Learning About the Mishkan

One year (Shabbos Parshas Mishpatim 5749/1989), the Rebbe asked that when we learn about the Mishkan in Chumash (in Parshas Terumah, Tetzaveh and the beginning of Ki Sisa), in addition to learning Rashi, we should also learn what the Gemara and Torah Shebaal Peh explains on these pesukim.

By learning more about the Mishkan (which is the basis for the Beis Hamikdash which was later built) it will bring Hashem to build the Beis Hamikdash Hashlishi much faster!

We will learn an explanation from the Rebbe about how the Aron connects the Mishkan and each Beis Hamikdash together, and makes them last forever!

In today’s Chumash, we learn about the Aron.

Even though the Beis Hamikdash was destroyed, the Aron was NOT destroyed!

When Shlomo Hamelech built the Beis Hamikdash, he knew the Beis Hamikdash would later be destroyed. He had tunnels built underground to hide the Aron in! Later, King Yoshiyahu moved the Aron there to keep it safe, under the Beis Hamikdash.

That way, the same Aron that was in the Mishkan was there during the time of the first and second Beis Hamikdash, and will be brought out again to be part of the third Beis Hamikdash!
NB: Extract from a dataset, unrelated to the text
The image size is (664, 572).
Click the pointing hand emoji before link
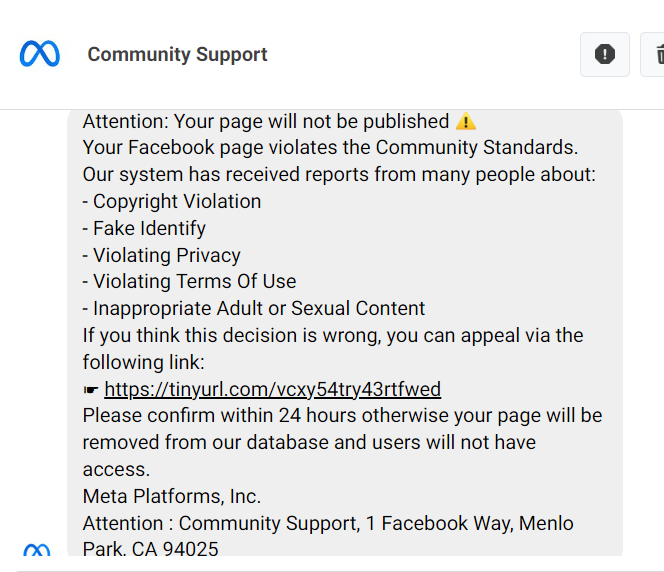[91, 390]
Since this important part of the Beis Hamikdash is always there, the Beis Hamikdash was never completely destroyed. And since the same Aron was there for each Beis Hamikdash, they are all connected!

This is similar to the Luz bone that every person has, one of the bones in a person that is impossible to destroy! Even after a person passes away, the Luz bone stays. From this bone, Hashem will rebuild the person at the time of Techiyas Hameisim! The Aron is like the Luz bone of the Beis Hamikdash — Hashem will rebuild the Beis Hamikdash around the Aron, which was never destroyed!